Le case di investimento puntano il dito contro la nuova modalità di presentazione dei dati sulla pubblicità che appare assai poco trasparente. Quasi che non si volesse dare al mercato l’esatta percezione sulle singole attività: «È stato modificato il reporting aggregando i dati di raccolta sui canali generalisti, la pay tv e altri in un unico calderone. È diventato quindi più difficile avere una chiara visione in questa fase» scrive Equita Sim. Le banche d’affari si mostrano preoccupate per il pesante andamento della raccolta pubblicitaria anche nel secondo trimestre: il management, presentando i dati ha prospettato un -10% anche per aprile e per maggio e auspicato un possibile recupero a giugno. Per Barclays la raccolta pubblicitaria complessiva del secondo trimestre potrebbe attestarsi a -8,5%. Tutti gli analisti hanno rivisto al ribasso il target di prezzo sul titolo: Nomura è la più severa e indica un riferimento a 1,4 euro. Il più ottimista (per esempio Intermonte) non supera 1,7. Solo due giorni fa i suoi esperti erano convinti che potesse arrivare a 2,1 euro. Hanno cambiato idea.

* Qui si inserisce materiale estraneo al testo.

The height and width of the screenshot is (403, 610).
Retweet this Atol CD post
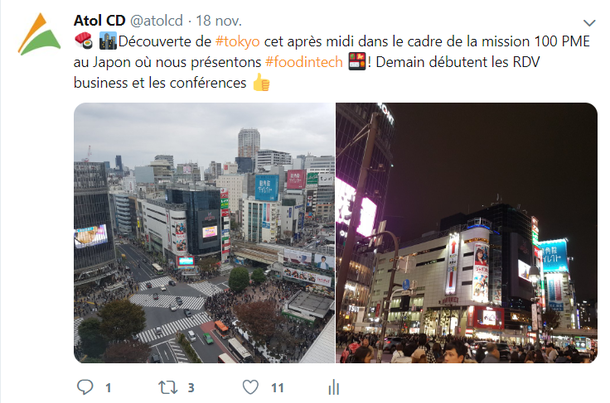(x=168, y=387)
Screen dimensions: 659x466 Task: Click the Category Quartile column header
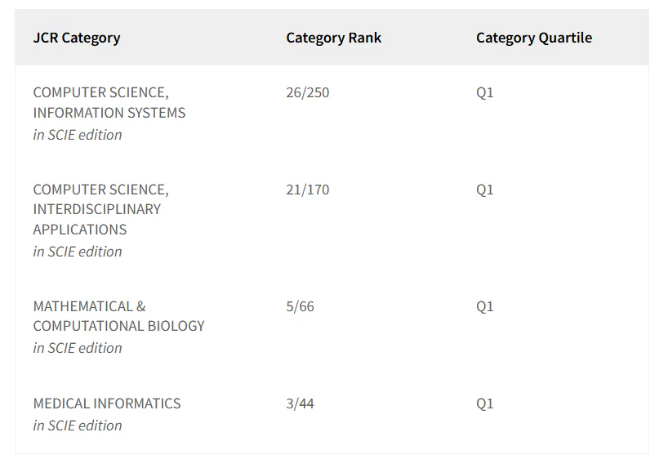point(534,38)
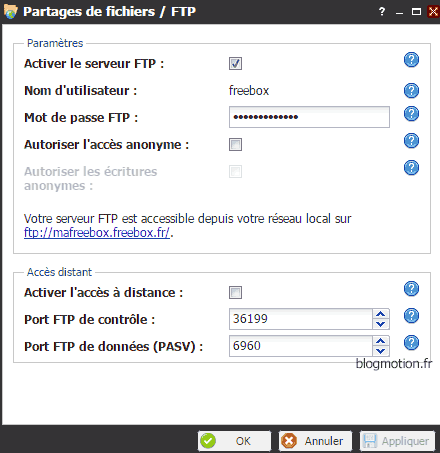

Soprattutto il mercato appare molto preoccupato per l’assenza di prospettive. La diversificazione nel campo della produzione si è rivelata un fallimento. L’incursione su Endemol (mamma del Grande Fratello) è costata, tutto compreso, non meno di un miliardo. La pay tv, nonostante gli sforzi, non sfonda a causa della concorrenza di Sky. Infine i mercati: Italia e Spagna (con Telecinco). Vale a dire i due Paesi europei che, dopo la Grecia sentono maggiormente i morsi della crisi.

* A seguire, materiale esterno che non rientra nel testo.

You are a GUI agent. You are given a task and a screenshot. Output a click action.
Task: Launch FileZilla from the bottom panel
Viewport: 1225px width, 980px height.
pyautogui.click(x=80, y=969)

A questo punto, spiegano gli analisti, l’azienda dovrebbe varare un vigoroso piano di riduzione dei costi puntando soprattutto sul ridimensionamento dell’organico. Una prospettiva che a Berlusconi non piace. Tuttavia la prospettiva è di lasciare a secco a Fininvest. Già Mondadori ha interrotto i dividendi. Manca solo che Mediaset faccia altrettanto.
A proposito della casa editrice di Segrate c’è da segnalare il nuovo scambio di asprezze fra Carlo De Benedetti e Marina Berlusconi. Al centro della lite, come sempre, i 564 milioni di indennizzo che Fininvest ha dovuto pagare alla Cir per il Lodo Mondadori. L’Ingegnere sostiene la gravità del danno subito essendo stato estromesso dalla gestione della casa editrice. Marina gli risponde ricordando la soddisfazione con cui venticinque anni fa aveva accolto la sentenza. Ora la parola spetta alla Cassazione. La decisione è attesa da un momento all’altro.